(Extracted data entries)

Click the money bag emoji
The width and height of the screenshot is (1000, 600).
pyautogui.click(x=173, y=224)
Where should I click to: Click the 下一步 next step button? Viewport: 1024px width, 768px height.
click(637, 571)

- [Exercise directions]:
Your answer should be the lines from the one containing "Where should I" to the end of the entries above, restated exactly and alone.

- [Exercise output]:
Where should I click to: Click the 下一步 next step button? Viewport: 1024px width, 768px height.
click(637, 571)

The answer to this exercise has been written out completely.